> [Extrait]
┌──

Donc, on trouve dans les Écrits de Lacan, dans les séminaires de Lacan, certains points que l’expérience clinique nous aide à éclairer. Ce n’est pas vain de savoir qu’il peut y voir là, pour certains, qui à un moment défini parce que amour il y a, et qui sont confrontés avec, mon dieu pourquoi ne pas garder le terme de Lacan, cet atome amour/haine qui fait que de l’insupportable, et croyez-moi, quand Lacan dit que c’est de l’imprévisible, c’est véritablement de l’imprévisible. C’est de l’imprévisible pour ceux-là qui se trouvent confrontés à vivre ce quelque chose d’insupportable, et qui en même temps ne peuvent pas dire ce n’est pas bon pour moi, c’est mauvais pour moi et qui y restent attachés. Oui, heureusement les choses ne se passent pas toujours ainsi et il peut y avoir un certain confort à être auprès de cette chose, et là encore ce confort ne sera pas marqué, dénoté par celui là qui a à le vivre.

La Chose n’est ni bonne ni mauvaise. Aucun jugement n’a été porté sur ce rapport que le sujet naissant a avec cette zone au moment où il va prendre la parole, au moment où il va y avoir cette symbolisation, c’est-à-dire où ce réel préalable, ce dans quoi il vivait jusque-là, que le réel va être symbolisé parce que la jouissance est négativée.

└──

> [Matériel présenté]
┌──

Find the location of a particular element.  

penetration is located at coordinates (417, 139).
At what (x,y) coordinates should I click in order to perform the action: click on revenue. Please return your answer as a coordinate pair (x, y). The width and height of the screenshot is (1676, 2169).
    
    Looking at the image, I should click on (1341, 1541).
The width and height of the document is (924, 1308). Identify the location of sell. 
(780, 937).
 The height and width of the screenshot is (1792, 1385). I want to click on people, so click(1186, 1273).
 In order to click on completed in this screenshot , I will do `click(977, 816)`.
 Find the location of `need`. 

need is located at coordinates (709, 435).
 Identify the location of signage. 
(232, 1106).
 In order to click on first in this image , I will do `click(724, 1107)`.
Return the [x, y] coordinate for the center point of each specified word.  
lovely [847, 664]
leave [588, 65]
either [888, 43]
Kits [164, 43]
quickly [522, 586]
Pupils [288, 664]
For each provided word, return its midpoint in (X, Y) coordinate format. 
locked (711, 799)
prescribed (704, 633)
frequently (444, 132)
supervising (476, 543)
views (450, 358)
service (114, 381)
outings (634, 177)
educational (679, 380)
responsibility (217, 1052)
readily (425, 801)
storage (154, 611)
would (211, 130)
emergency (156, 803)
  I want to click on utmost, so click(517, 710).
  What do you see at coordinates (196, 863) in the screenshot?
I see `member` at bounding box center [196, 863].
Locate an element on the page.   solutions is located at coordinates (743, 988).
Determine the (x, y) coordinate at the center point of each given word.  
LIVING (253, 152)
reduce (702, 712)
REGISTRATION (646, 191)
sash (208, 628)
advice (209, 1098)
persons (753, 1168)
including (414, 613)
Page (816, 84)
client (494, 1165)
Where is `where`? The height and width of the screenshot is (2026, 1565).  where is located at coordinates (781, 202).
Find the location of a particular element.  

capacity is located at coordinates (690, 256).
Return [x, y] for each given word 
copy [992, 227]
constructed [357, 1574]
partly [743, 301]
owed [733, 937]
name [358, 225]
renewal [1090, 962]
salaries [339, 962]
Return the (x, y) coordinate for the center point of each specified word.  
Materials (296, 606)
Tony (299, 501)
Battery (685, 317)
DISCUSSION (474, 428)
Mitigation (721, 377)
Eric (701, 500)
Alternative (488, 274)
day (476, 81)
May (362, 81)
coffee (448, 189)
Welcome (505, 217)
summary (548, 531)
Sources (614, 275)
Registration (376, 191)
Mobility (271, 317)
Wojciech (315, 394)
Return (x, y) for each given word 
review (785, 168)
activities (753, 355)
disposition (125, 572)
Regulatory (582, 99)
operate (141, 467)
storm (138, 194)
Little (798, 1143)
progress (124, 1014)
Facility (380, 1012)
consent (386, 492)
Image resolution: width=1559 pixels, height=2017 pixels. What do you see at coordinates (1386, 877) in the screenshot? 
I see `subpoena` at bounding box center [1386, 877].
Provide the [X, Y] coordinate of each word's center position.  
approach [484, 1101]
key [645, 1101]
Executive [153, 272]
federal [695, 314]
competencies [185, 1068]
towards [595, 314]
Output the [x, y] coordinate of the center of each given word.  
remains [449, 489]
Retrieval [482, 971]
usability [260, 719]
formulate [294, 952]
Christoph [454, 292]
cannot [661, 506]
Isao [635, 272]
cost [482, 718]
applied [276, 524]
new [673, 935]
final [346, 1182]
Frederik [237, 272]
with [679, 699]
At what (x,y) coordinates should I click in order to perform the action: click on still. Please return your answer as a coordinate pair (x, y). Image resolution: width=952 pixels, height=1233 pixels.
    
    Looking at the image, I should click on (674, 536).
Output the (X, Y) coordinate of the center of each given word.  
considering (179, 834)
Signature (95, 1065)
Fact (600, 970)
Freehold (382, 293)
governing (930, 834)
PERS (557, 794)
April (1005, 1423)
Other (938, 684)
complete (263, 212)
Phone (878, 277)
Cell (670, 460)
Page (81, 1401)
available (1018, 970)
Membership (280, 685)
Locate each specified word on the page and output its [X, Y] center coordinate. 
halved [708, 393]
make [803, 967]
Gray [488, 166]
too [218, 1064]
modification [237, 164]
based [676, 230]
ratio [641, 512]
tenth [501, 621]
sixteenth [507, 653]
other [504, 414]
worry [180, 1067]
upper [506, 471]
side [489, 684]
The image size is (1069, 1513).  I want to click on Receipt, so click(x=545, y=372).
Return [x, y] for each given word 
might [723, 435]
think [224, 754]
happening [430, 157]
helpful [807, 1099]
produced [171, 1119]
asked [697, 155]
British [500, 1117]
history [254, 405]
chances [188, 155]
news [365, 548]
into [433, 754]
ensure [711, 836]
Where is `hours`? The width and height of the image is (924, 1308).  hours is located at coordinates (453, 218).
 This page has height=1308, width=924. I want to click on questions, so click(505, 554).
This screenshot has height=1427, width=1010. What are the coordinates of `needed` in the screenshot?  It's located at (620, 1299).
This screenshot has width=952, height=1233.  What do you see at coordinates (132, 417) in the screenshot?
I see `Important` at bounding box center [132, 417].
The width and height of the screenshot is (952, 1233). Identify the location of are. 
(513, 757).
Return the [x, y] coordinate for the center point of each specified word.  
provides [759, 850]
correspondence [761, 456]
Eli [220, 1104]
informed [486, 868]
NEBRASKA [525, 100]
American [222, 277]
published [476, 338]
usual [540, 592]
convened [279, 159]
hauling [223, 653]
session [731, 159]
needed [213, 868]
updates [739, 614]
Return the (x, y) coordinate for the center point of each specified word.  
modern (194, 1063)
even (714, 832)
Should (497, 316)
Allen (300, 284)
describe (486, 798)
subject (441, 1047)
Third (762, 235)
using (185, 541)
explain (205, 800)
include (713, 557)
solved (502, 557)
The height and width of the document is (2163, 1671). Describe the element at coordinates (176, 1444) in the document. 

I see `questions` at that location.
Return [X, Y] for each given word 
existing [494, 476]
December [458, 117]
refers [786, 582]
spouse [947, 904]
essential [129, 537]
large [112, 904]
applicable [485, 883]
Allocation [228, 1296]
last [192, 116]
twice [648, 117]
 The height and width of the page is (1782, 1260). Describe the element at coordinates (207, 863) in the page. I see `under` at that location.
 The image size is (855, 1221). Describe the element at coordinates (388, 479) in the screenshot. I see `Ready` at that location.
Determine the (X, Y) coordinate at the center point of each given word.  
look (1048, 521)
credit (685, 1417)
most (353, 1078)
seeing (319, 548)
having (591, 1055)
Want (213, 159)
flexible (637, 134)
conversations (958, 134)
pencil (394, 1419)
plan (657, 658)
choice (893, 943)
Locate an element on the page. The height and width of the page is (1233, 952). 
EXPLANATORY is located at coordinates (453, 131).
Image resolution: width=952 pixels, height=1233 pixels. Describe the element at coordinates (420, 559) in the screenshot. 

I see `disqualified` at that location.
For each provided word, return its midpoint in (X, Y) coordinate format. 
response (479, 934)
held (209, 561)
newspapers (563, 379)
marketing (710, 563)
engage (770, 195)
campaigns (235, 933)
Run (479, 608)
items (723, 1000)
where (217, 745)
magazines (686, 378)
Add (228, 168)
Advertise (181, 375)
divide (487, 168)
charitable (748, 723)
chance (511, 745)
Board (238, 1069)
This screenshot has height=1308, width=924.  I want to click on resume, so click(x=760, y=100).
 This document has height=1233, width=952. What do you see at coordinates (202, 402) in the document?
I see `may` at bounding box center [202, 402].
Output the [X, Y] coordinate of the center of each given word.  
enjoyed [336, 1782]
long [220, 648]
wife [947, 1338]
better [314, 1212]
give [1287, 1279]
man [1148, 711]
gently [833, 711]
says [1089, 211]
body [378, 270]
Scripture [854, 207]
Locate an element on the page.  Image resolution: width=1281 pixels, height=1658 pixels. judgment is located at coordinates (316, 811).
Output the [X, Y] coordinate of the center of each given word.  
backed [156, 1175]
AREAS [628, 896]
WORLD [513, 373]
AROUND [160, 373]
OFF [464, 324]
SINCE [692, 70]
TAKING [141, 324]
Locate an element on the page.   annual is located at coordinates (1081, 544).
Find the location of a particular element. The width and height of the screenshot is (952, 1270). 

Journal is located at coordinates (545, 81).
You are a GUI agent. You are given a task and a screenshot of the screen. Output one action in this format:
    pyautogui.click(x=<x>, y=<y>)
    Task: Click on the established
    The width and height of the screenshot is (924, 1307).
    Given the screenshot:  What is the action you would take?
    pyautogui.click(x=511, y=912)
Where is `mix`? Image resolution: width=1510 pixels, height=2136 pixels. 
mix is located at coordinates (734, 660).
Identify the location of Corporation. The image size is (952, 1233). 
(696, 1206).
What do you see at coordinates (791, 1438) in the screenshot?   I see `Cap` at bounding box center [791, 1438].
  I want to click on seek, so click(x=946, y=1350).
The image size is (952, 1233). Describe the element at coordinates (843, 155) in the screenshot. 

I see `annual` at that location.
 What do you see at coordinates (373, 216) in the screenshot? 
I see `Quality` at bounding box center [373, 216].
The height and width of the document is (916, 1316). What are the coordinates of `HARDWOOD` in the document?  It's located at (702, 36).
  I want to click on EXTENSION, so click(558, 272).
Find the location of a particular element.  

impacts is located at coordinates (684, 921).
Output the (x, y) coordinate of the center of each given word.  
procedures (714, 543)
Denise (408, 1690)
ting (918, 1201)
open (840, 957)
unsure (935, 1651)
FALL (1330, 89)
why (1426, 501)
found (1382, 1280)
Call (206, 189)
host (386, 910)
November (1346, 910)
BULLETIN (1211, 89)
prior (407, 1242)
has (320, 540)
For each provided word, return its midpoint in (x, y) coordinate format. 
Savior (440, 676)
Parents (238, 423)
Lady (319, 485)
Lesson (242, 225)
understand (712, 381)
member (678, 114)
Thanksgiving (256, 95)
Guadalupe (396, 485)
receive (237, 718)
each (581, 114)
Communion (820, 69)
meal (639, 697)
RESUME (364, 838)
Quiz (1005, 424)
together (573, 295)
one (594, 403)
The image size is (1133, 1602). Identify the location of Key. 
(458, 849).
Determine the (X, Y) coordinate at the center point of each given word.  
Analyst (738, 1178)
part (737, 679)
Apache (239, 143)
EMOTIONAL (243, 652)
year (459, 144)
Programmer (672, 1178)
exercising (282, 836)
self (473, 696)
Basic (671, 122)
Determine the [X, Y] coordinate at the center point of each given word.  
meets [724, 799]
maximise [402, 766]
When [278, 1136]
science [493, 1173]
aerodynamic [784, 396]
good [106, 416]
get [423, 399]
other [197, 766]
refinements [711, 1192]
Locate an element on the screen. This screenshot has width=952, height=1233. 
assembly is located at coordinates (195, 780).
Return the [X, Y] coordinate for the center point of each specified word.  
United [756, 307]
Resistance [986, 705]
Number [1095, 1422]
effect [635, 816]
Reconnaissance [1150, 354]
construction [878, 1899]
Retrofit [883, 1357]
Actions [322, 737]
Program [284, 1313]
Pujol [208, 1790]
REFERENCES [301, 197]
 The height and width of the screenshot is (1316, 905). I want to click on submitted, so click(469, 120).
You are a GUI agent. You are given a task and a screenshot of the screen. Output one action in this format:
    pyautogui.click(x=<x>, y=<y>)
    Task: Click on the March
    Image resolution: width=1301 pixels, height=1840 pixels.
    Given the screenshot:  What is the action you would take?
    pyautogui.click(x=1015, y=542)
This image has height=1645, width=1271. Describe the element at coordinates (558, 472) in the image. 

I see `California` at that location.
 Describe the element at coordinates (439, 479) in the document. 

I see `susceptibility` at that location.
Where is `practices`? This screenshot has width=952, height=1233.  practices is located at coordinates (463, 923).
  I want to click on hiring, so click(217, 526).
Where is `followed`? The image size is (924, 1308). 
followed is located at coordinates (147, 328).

└──

> [Exercices]
[1] Recopiez l'extrait de « La Chose n’est » jusqu'à « jouissance est négativée. », en substituant « nouveau-né » à « sujet naissant ».
[2] D'après l'extrait, les affirmations suivantes sont-elles exactes ? Répondez par oui ou non, en citant les mots décisifs du texte. (a) La Chose est bonne. (b) La jouissance est négativée. (c) Les choses se passent toujours ainsi.

> [Réponses]
[1]
La Chose n’est ni bonne ni mauvaise. Aucun jugement n’a été porté sur ce rapport que le nouveau-né a avec cette zone au moment où il va prendre la parole, au moment où il va y avoir cette symbolisation, c’est-à-dire où ce réel préalable, ce dans quoi il vivait jusque-là, que le réel va être symbolisé parce que la jouissance est négativée.

[2]
(a) Non : « La Chose n’est ni bonne ni mauvaise. »
(b) Oui : « parce que la jouissance est négativée ».
(c) Non : « heureusement les choses ne se passent pas toujours ainsi ».